Short problem> Copy each of the following items verbatim, line for line.

Data for processing>
%%

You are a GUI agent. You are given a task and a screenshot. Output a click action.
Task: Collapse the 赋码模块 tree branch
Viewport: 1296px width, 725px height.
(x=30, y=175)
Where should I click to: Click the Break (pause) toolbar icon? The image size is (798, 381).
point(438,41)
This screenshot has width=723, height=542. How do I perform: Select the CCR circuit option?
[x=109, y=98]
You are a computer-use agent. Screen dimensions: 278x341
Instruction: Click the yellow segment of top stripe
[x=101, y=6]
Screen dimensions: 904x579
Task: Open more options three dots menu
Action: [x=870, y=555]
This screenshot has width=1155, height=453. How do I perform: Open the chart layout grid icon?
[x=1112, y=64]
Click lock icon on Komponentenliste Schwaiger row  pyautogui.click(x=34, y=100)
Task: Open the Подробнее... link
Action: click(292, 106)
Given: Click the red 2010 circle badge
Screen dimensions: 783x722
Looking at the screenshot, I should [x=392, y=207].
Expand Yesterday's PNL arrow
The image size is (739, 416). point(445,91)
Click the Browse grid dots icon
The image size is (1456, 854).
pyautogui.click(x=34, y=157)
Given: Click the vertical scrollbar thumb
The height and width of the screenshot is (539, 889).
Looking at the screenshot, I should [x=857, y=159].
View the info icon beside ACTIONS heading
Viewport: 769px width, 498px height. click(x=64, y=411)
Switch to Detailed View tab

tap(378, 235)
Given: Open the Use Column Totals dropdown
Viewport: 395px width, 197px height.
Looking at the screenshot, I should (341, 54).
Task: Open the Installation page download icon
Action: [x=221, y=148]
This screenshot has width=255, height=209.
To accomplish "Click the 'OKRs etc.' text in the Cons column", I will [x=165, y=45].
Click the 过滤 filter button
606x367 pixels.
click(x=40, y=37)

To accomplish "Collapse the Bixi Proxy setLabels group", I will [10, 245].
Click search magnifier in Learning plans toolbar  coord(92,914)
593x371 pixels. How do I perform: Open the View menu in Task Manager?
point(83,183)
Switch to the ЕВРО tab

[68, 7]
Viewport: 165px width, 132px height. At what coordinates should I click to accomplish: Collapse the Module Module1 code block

%%

Task result>
You are a GUI agent. You are given a task and a screenshot. Output a click action.
Task: Collapse the 赋码模块 tree branch
Viewport: 1296px width, 725px height.
(x=30, y=175)
Where should I click to: Click the Break (pause) toolbar icon? The image size is (798, 381).
point(438,41)
This screenshot has width=723, height=542. How do I perform: Select the CCR circuit option?
[x=109, y=98]
You are a computer-use agent. Screen dimensions: 278x341
Instruction: Click the yellow segment of top stripe
[x=101, y=6]
Screen dimensions: 904x579
Task: Open more options three dots menu
Action: [x=870, y=555]
This screenshot has width=1155, height=453. How do I perform: Open the chart layout grid icon?
[x=1112, y=64]
Click lock icon on Komponentenliste Schwaiger row  pyautogui.click(x=34, y=100)
Task: Open the Подробнее... link
Action: click(292, 106)
Given: Click the red 2010 circle badge
Screen dimensions: 783x722
Looking at the screenshot, I should [x=392, y=207].
Expand Yesterday's PNL arrow
The image size is (739, 416). point(445,91)
Click the Browse grid dots icon
The image size is (1456, 854).
pyautogui.click(x=34, y=157)
Given: Click the vertical scrollbar thumb
The height and width of the screenshot is (539, 889).
Looking at the screenshot, I should [x=857, y=159].
View the info icon beside ACTIONS heading
Viewport: 769px width, 498px height. click(x=64, y=411)
Switch to Detailed View tab

tap(378, 235)
Given: Open the Use Column Totals dropdown
Viewport: 395px width, 197px height.
Looking at the screenshot, I should (341, 54).
Task: Open the Installation page download icon
Action: [x=221, y=148]
This screenshot has width=255, height=209.
To accomplish "Click the 'OKRs etc.' text in the Cons column", I will [x=165, y=45].
Click the 过滤 filter button
606x367 pixels.
click(x=40, y=37)

To accomplish "Collapse the Bixi Proxy setLabels group", I will [10, 245].
Click search magnifier in Learning plans toolbar  coord(92,914)
593x371 pixels. How do I perform: Open the View menu in Task Manager?
point(83,183)
Switch to the ЕВРО tab

[68, 7]
Viewport: 165px width, 132px height. At what coordinates should I click to accomplish: Collapse the Module Module1 code block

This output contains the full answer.